- TASK ITEM:
The answer must be an exact copy of the lines from the one containing "You are a computer-use" through the last line of the records, with the pictures left out.
▬▬▬▬▬▬
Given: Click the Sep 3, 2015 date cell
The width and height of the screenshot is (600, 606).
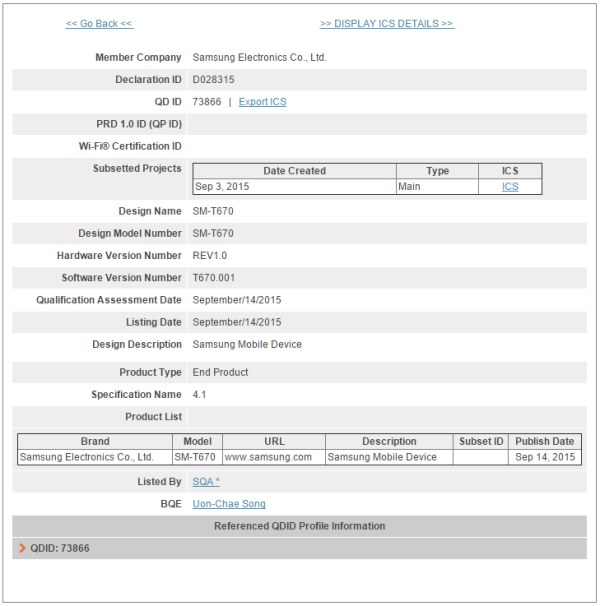Looking at the screenshot, I should (222, 187).
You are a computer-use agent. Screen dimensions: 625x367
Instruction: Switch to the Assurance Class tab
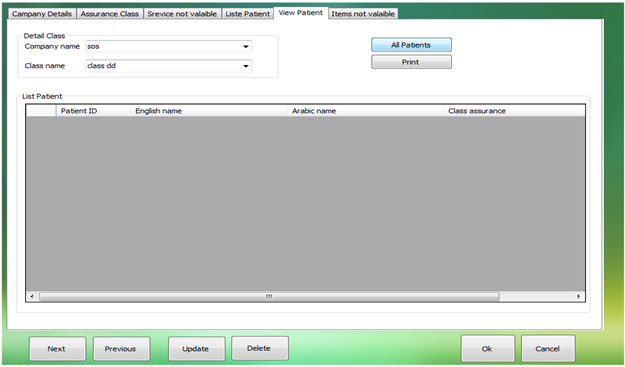point(110,14)
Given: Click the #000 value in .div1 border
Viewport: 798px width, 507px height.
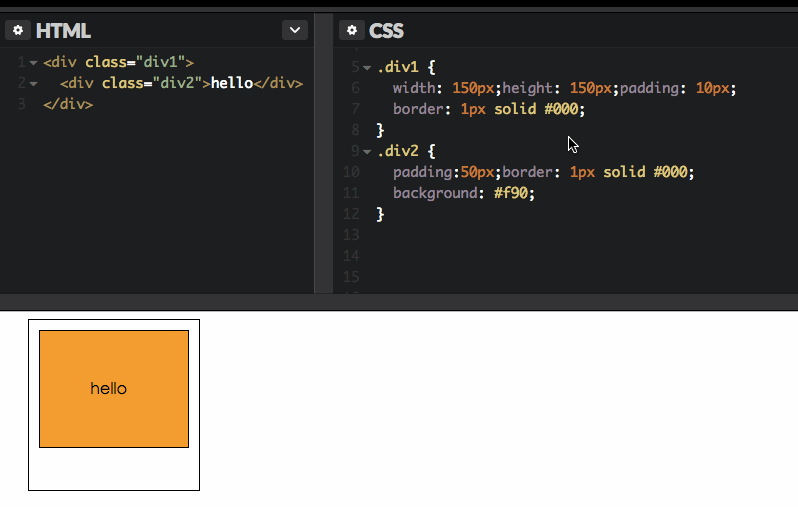Looking at the screenshot, I should pyautogui.click(x=561, y=109).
▬▬▬▬▬▬
- ANSWER TO THE EXERCISE:
You are a computer-use agent. Screen dimensions: 625x367
Instruction: Switch to the Assurance Class tab
point(110,14)
Given: Click the #000 value in .div1 border
Viewport: 798px width, 507px height.
Looking at the screenshot, I should pyautogui.click(x=561, y=109).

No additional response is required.